** Begin **

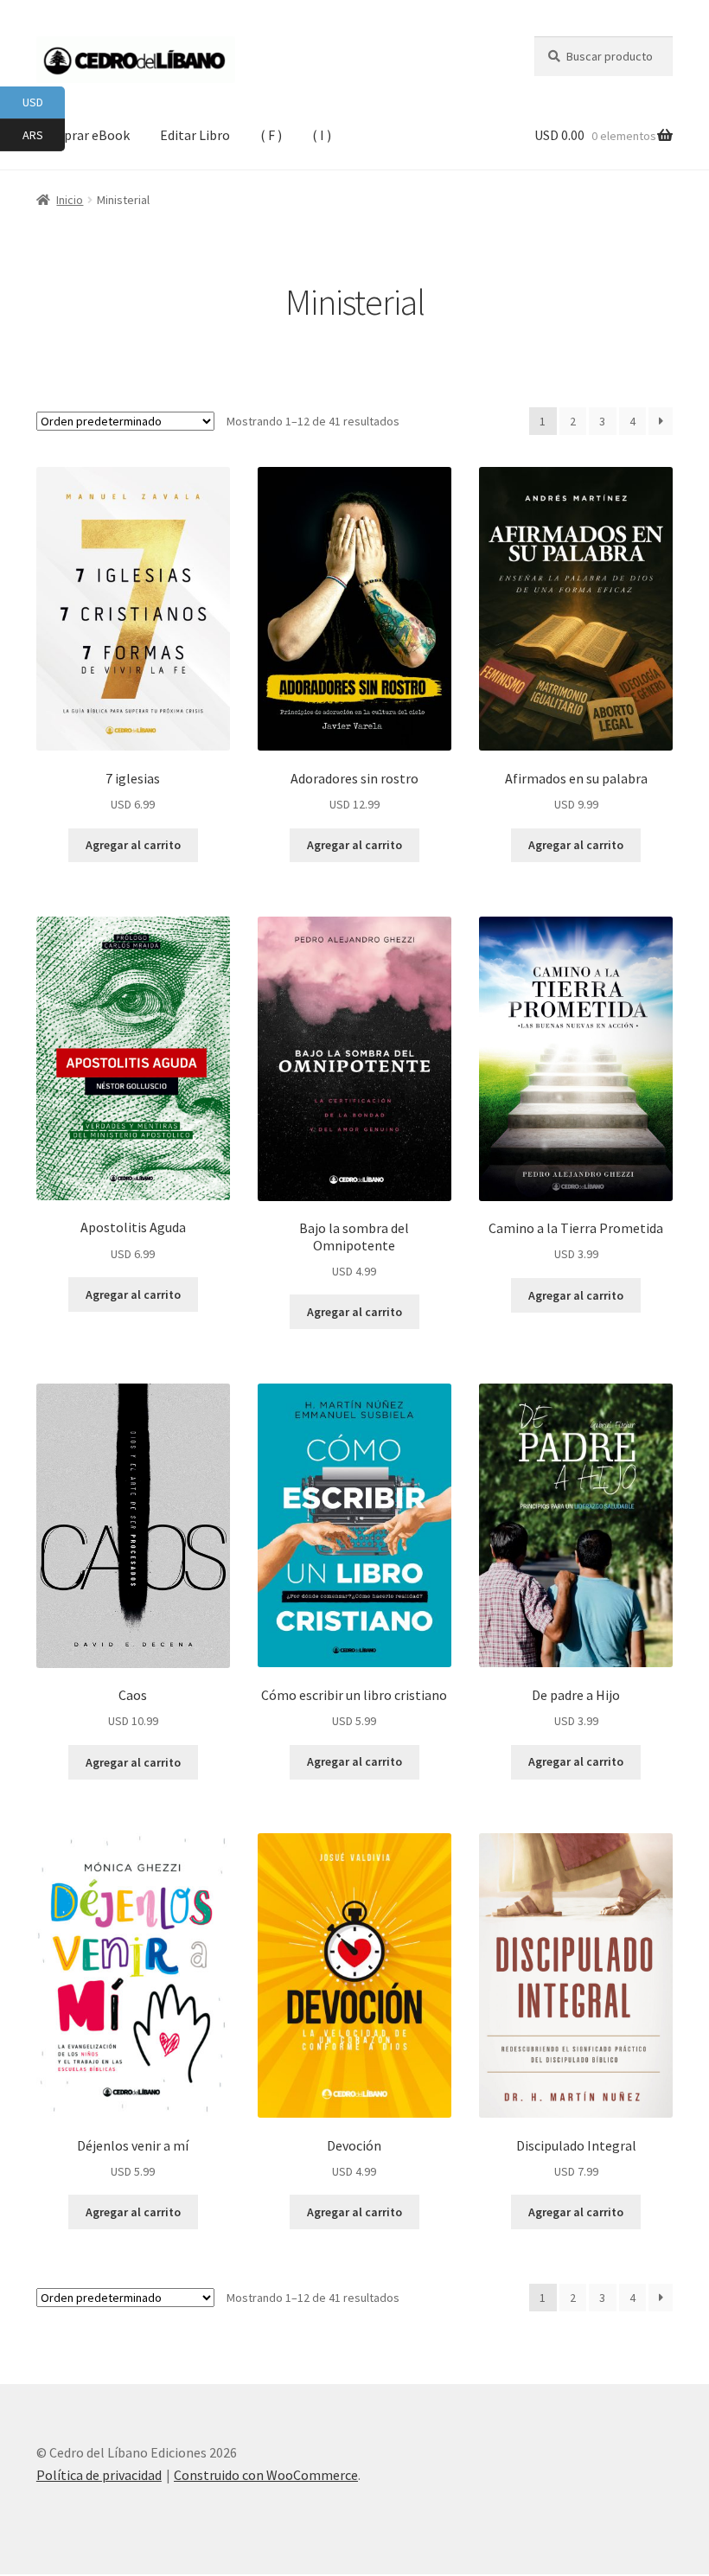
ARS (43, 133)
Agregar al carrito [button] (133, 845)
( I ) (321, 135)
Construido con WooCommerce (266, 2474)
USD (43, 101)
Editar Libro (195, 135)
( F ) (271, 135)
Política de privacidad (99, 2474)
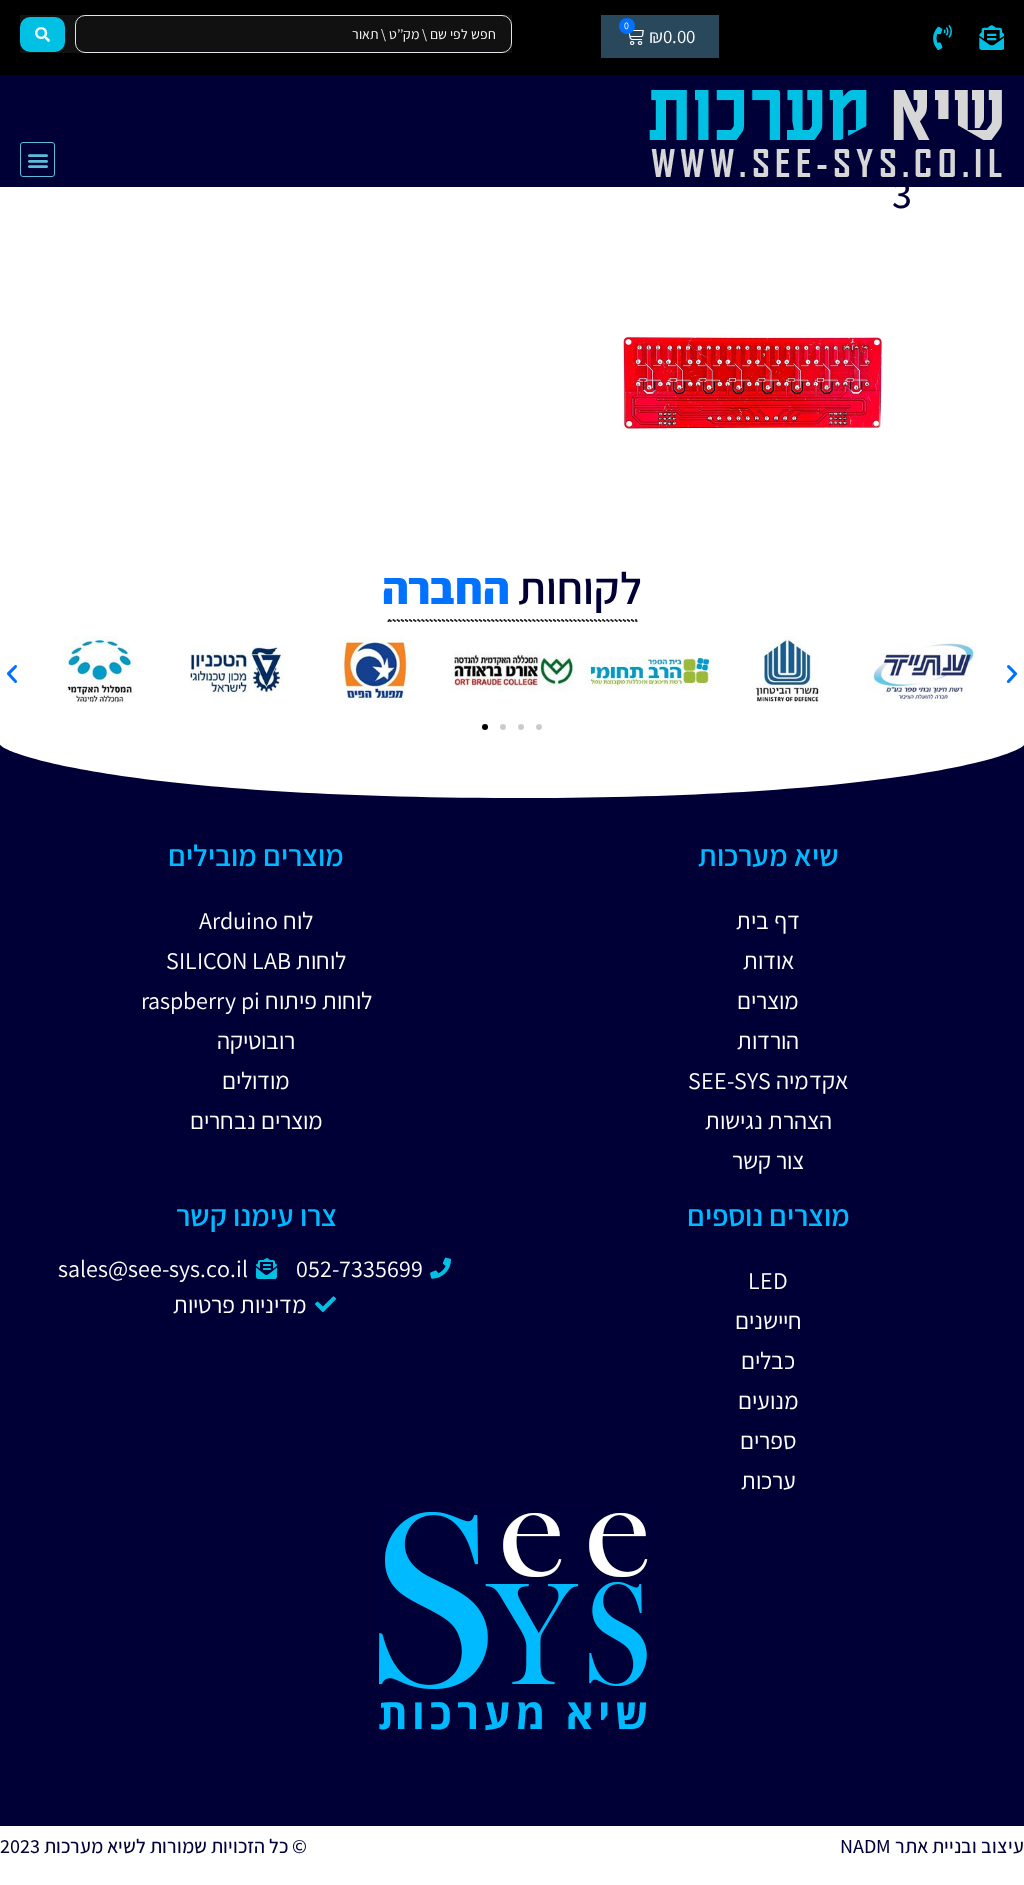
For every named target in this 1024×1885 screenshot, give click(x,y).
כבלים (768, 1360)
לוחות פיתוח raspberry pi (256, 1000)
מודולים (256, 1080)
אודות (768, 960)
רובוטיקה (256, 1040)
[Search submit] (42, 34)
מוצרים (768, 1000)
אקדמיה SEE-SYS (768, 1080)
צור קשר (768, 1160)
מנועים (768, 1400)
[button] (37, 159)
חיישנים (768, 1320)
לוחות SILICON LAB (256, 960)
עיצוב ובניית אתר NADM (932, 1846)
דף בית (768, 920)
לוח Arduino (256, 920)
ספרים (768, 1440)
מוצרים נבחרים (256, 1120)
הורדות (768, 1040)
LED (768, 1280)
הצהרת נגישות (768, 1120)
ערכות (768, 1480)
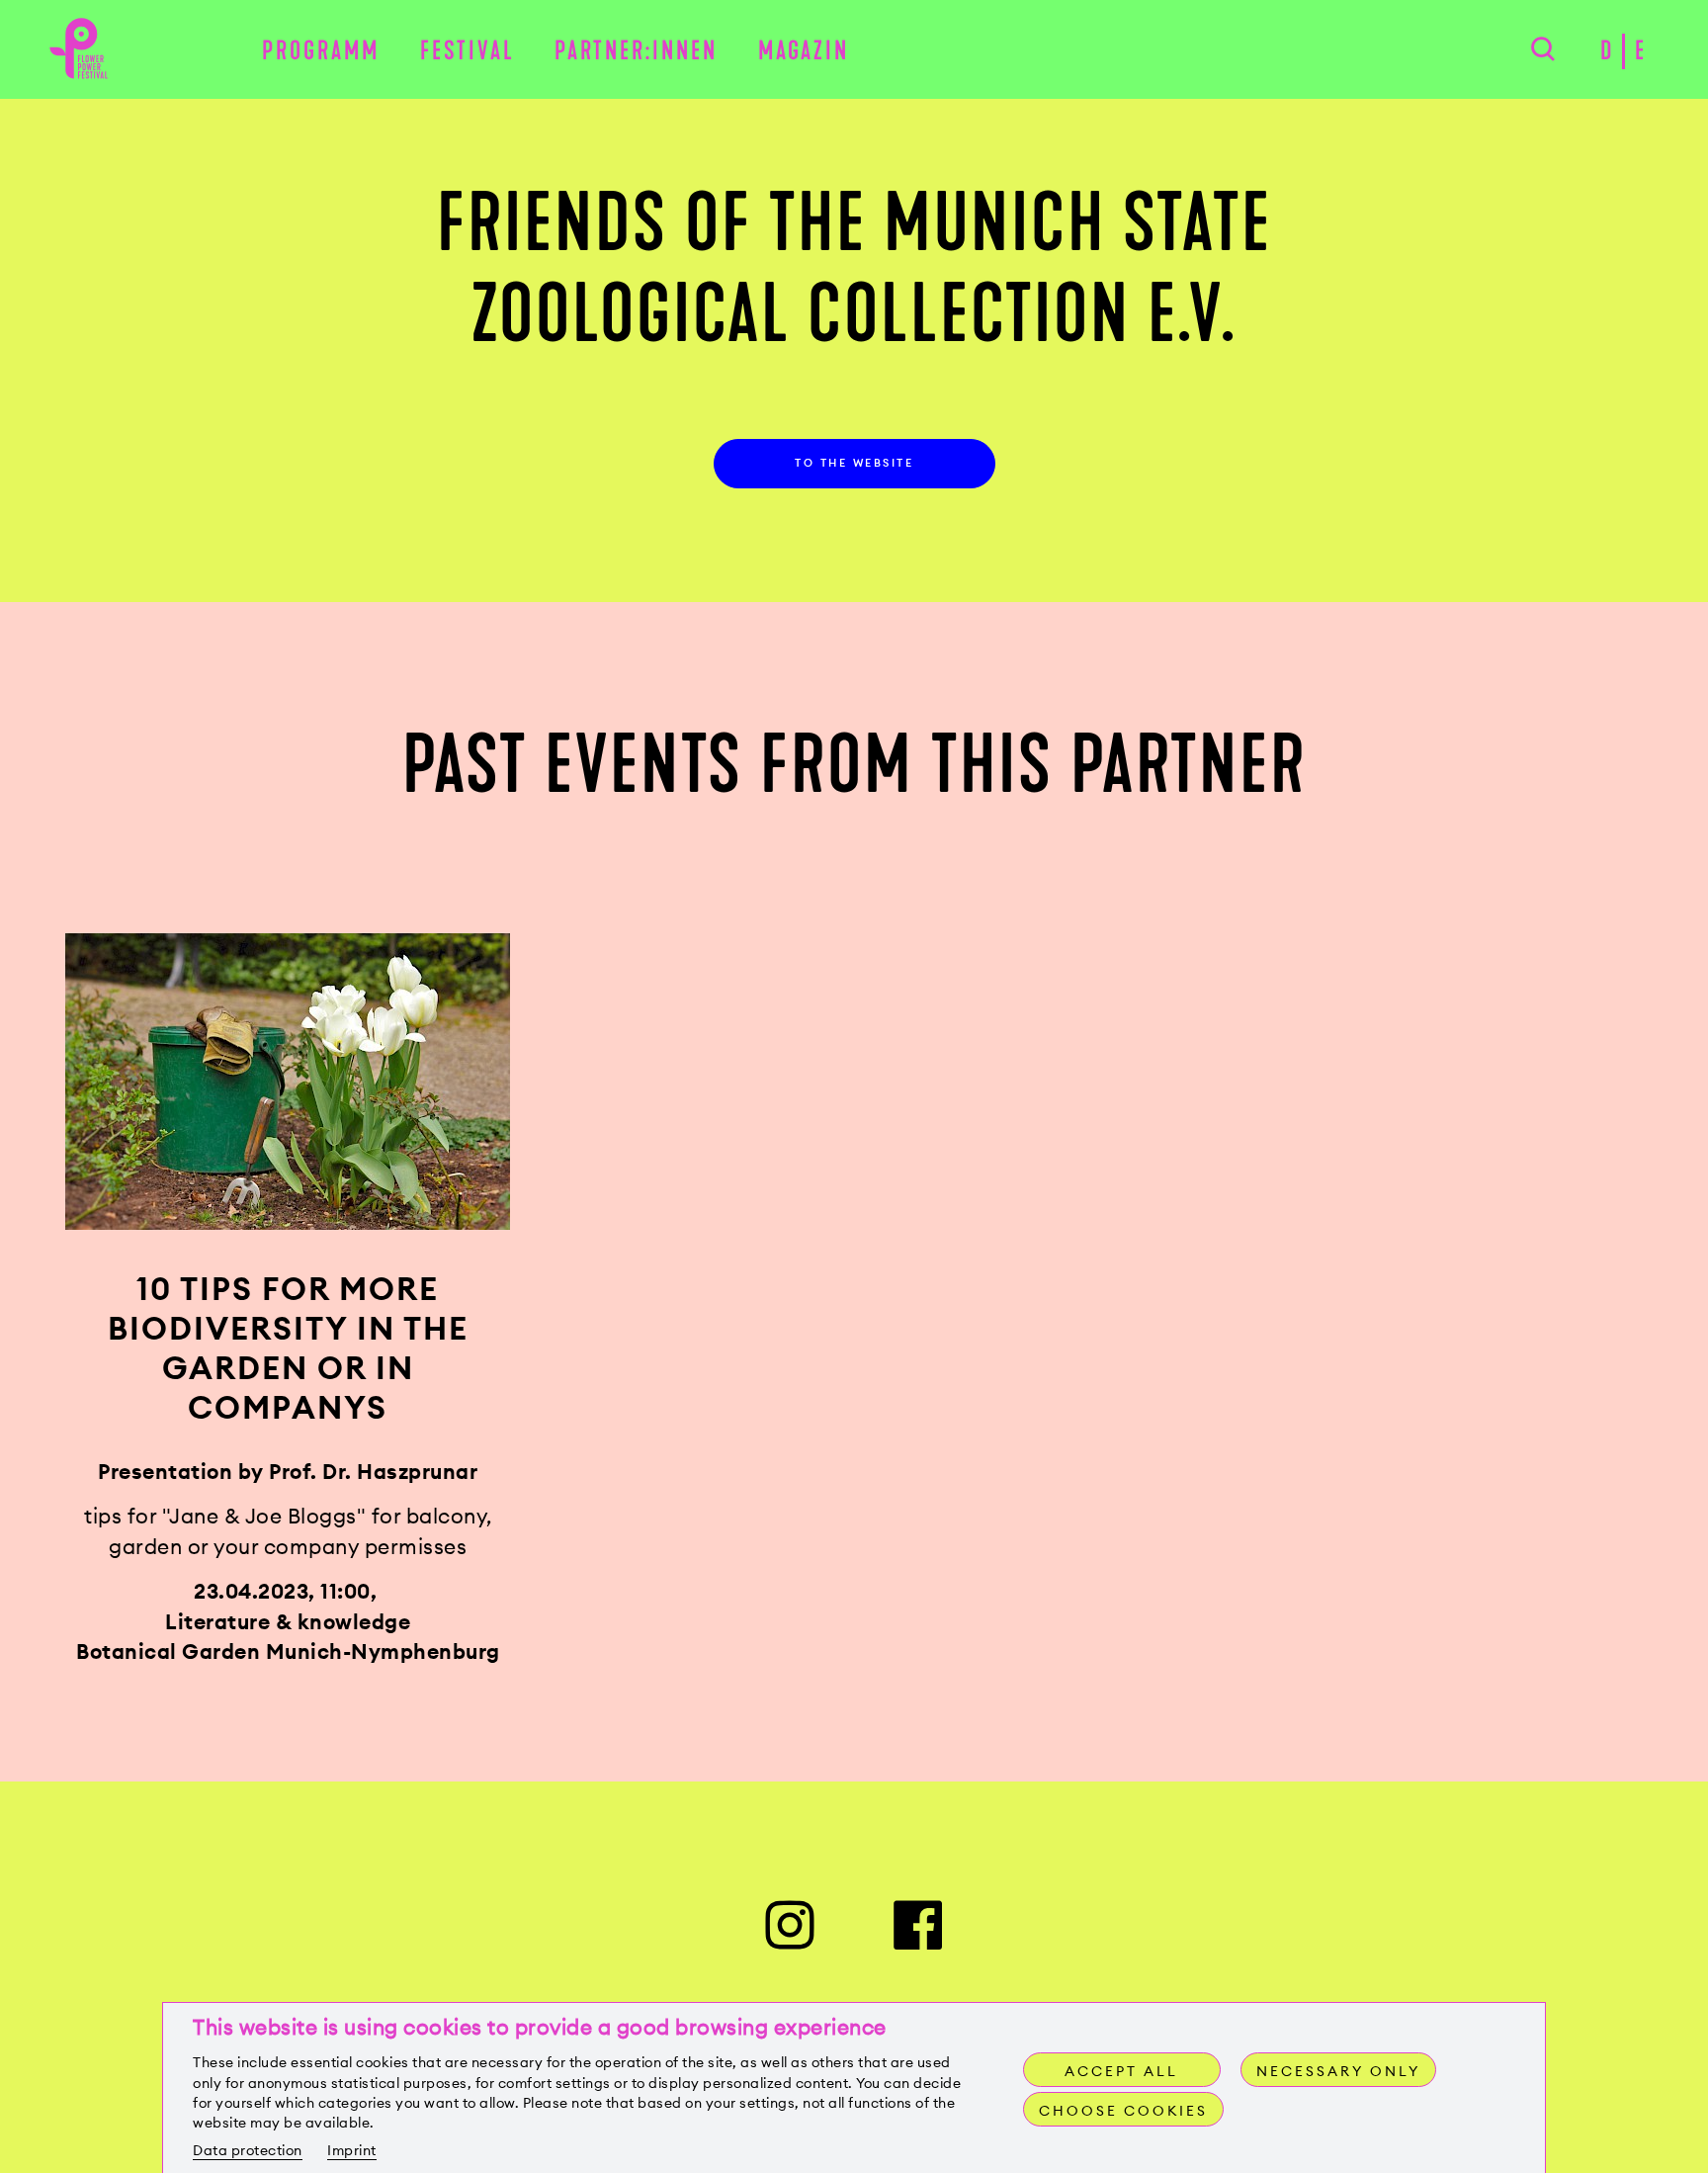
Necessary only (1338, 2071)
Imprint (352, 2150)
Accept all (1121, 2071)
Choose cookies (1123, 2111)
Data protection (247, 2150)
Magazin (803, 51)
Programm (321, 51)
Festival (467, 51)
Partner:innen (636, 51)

** End **

● **What to do**
Return, without any change, the lines of the records from the line containing "Choose cookies (1123, 2111)" through the final line of the records, both ends included.

● **Response**
Choose cookies (1123, 2111)
Data protection (247, 2150)
Magazin (803, 51)
Programm (321, 51)
Festival (467, 51)
Partner:innen (636, 51)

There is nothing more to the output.